Lab 7: Difference in differences

Due by 1:15 PM on Tuesday, April 14, 2026

Print-friendly pdf

Materials

Objectives

There are two separate parts to this lab — a set of data for working with difference-in-differences models, and another set for working with fixed-effects models.

By the end of this lab, you should be able to complete the following tasks in Stata:

  • Estimate and interpret difference-in-differences models

  • Estimate panel data models using dummy variables

  • Interpret panel data models

What is panel data?

Up to now, we’ve worked with cross-sectional data — one observation per person (or state, or county) at a single point in time. In this lab, we’ll work with panel data (also called longitudinal data), where we observe the same individuals or units across multiple time periods.

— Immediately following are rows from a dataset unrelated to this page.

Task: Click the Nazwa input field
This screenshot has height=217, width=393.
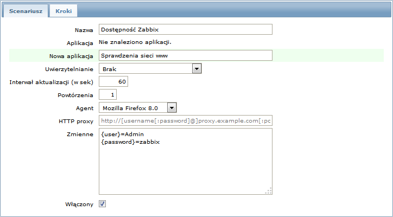Action: [x=186, y=29]
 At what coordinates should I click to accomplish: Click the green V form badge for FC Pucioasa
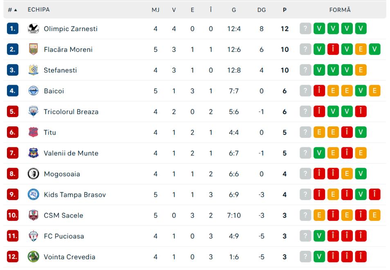coord(319,236)
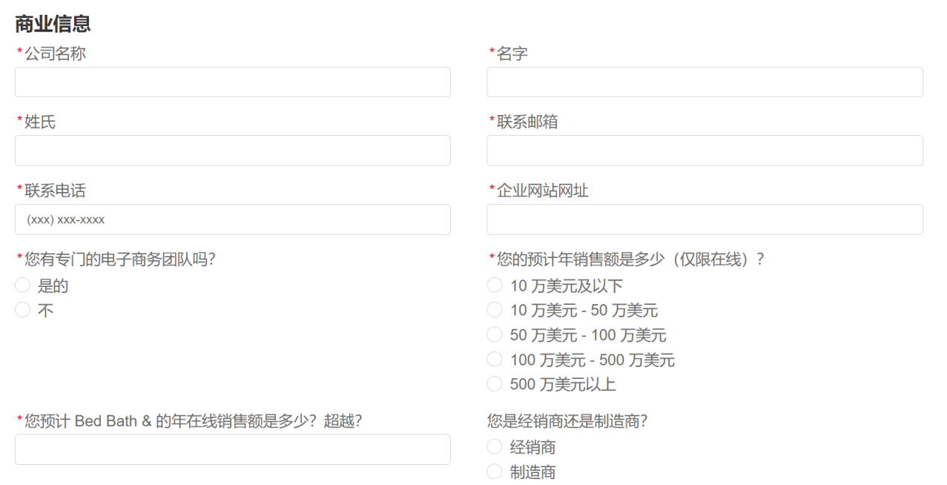Click the 姓氏 input field
The image size is (947, 485).
[x=232, y=151]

Panel data lets us control for characteristics of each unit that don’t change over time — even ones we can’t directly measure — by comparing each unit to itself over time. This is the key idea behind fixed effects models.

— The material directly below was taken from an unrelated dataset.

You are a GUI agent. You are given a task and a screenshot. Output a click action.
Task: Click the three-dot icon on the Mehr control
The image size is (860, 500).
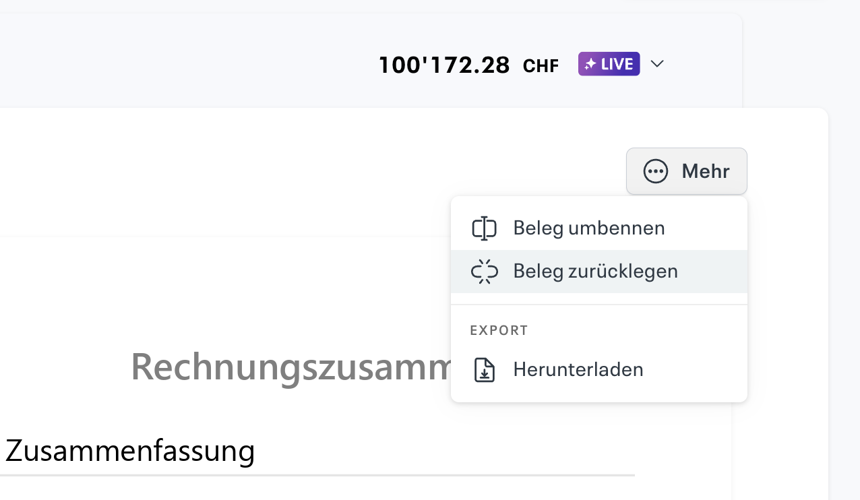coord(654,171)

What is difference-in-differences?

Difference-in-differences (DiD) is a method for estimating causal effects when one group is exposed to a treatment and another is not. The idea: compare how the outcome changed over time for the treatment group vs. the control group. The first difference removes time-invariant characteristics of each group; the second difference removes common time trends. What’s left is the estimated treatment effect — if the two groups would have trended the same way absent the treatment.

Key commands

command description
xtset panelvar timevar Declare your data as a panel (e.g., xtset id year)
xtreg y x, fe Panel regression with fixed effects on panelvar
xtreg y x, fe cluster(panelvar) Same, with clustered standard errors
i.varname Add fixed effects for every value of varname
xi: reg y i.varname Same as above, but works with string variables
areg y x, absorb(varname) Absorb fixed effects (estimated but not reported)

Using xtset and xtreg

The xtset command tells Stata that you have panel data. For example, if you have individual and year data, then you would enter xtset id year, or whatever the appropriate variable names are.

General format: xtset panelvar timevar

After declaring your panel with xtset:

  • Use xtreg instead of regress for panel regression. Everything else proceeds as normal.
  • Add ,fe to estimate a fixed effects model, where the fixed effects are the panelvar variable you declared.
  • Add cluster(panelvar) to cluster standard errors at the panel level (accounts for correlation within units over time).

For example: xtreg income education i.year, fe cluster(id) regresses income on education with individual fixed effects (from xtset) and year fixed effects (from i.year), clustering standard errors at the individual level.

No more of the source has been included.